No, you can not see the content of the tensor without running the graph (doing session.run()). The only things you can see are:
- the dimensionality of the tensor (but I assume it is not hard to calculate it for the list of the operations that TF has)
 
- type of the operation that will be used to generate the tensor (
transpose_1:0, random_uniform:0) 
- type of elements in the tensor (
float32) 
I have not found this in documentation, but I believe that the values of the variables (and some of the constants are not calculated at the time of assignment).
Take a look at this example:
import tensorflow as tf
from datetime import datetime
dim = 7000
The first example where I just initiate a constant Tensor of random numbers run approximately the same time irrespectibly of dim (0:00:00.003261)
startTime = datetime.now()
m1 = tf.truncated_normal([dim, dim], mean=0.0, stddev=0.02, dtype=tf.float32, seed=1)

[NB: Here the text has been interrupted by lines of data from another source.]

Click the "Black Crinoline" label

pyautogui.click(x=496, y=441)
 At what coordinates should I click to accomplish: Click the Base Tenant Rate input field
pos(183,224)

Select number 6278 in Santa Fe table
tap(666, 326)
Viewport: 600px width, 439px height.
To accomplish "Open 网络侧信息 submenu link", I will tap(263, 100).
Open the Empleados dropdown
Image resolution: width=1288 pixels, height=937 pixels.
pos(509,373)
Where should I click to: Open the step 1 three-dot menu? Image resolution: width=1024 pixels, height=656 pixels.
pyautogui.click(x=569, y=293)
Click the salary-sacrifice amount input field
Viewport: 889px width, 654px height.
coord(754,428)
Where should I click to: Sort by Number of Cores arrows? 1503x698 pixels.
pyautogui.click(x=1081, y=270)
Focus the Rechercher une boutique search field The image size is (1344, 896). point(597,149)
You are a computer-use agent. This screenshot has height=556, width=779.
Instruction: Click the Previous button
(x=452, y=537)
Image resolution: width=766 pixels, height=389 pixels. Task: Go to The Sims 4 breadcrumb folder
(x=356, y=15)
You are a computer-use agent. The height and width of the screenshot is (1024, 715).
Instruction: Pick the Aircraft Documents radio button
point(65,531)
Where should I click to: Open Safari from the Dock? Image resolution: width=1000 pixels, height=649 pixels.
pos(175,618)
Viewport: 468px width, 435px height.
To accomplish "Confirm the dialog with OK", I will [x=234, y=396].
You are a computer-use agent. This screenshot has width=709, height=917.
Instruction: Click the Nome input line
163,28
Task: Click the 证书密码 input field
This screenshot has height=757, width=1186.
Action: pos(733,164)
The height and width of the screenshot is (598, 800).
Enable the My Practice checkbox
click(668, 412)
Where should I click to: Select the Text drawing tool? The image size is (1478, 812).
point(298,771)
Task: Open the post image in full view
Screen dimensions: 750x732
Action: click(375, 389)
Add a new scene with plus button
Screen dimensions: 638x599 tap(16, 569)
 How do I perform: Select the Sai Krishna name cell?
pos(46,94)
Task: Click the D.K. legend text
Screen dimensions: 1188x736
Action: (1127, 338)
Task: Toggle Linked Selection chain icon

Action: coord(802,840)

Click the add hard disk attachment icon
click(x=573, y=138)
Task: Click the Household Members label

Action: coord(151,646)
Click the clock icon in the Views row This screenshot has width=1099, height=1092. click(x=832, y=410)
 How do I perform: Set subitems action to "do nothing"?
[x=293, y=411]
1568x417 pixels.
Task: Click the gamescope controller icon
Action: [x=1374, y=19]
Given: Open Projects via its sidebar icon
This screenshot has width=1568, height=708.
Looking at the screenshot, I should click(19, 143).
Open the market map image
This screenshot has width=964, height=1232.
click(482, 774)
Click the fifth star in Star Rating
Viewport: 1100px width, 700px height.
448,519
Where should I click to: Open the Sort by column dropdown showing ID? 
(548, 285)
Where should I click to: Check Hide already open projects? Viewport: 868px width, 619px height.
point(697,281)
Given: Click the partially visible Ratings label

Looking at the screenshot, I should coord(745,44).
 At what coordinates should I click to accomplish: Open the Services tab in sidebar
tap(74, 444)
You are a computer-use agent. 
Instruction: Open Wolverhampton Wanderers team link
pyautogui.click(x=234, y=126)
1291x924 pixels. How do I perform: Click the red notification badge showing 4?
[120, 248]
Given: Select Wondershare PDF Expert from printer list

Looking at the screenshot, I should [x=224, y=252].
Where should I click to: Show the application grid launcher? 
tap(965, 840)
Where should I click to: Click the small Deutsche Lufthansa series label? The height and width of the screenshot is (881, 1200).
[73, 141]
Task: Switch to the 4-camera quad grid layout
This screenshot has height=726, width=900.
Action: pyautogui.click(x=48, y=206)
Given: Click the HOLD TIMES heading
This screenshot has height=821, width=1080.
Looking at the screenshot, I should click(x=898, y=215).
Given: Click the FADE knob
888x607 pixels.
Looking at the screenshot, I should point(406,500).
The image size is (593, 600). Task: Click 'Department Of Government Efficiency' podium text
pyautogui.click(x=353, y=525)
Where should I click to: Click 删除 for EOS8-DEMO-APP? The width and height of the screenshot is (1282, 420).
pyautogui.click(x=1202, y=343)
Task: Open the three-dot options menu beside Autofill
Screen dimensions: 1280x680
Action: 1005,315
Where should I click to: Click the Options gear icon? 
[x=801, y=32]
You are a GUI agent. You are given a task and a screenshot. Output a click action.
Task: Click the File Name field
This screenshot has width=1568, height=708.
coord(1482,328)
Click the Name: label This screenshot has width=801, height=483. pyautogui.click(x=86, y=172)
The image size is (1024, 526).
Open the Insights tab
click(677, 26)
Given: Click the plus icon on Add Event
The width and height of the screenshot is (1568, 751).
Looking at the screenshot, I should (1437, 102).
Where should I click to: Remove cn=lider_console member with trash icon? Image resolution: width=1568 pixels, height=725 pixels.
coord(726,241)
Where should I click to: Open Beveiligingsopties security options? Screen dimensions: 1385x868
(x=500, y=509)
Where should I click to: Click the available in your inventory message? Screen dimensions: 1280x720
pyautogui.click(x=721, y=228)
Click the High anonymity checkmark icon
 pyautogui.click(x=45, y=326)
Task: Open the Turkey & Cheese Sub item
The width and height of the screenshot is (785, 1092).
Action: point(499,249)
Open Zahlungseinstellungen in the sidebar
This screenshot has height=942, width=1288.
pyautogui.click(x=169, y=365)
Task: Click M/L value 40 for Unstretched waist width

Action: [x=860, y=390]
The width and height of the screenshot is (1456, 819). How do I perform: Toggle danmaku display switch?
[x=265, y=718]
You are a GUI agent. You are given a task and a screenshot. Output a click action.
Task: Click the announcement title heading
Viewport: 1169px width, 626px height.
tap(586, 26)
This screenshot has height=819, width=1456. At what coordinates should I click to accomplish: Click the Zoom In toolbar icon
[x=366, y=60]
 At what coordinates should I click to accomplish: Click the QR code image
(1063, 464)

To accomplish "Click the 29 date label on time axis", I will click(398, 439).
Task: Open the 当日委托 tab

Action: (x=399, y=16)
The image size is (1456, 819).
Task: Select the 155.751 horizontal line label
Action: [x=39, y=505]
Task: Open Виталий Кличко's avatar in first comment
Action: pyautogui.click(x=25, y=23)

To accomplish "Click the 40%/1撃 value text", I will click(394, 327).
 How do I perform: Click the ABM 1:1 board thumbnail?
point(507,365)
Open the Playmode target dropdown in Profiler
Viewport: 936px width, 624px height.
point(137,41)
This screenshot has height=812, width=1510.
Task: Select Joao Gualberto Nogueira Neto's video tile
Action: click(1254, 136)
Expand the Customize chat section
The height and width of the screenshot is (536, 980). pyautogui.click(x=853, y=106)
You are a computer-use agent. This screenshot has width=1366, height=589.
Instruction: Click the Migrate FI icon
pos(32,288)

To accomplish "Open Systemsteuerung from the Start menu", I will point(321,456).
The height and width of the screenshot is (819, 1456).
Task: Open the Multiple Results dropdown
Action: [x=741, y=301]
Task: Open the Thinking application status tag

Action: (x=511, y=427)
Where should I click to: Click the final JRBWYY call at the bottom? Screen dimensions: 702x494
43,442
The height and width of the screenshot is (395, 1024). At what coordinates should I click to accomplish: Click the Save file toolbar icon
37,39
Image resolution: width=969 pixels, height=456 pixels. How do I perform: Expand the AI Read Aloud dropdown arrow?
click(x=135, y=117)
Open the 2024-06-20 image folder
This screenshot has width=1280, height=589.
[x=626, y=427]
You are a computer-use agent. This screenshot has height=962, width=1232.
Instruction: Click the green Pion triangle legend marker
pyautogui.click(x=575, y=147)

print datetime.now() - startTime
In the second case, where the constant is actually gets evaluated and the values are assigned, the time clearly depends on dim (0:00:01.244642)
startTime = datetime.now()
m1 = tf.truncated_normal([dim, dim], mean=0.0, stddev=0.02, dtype=tf.float32, seed=1)
sess = tf.Session()
sess.run(m1)
print datetime.now() - startTime
And you can make it more clear by calculating something (d = tf.matrix_determinant(m1), keeping in mind that the time will run in O(dim^2.8))
P.S. I found were it is explained in documentation:
A Tensor object is a symbolic handle to the result of an operation,
  but does not actually hold the values of the operation's output.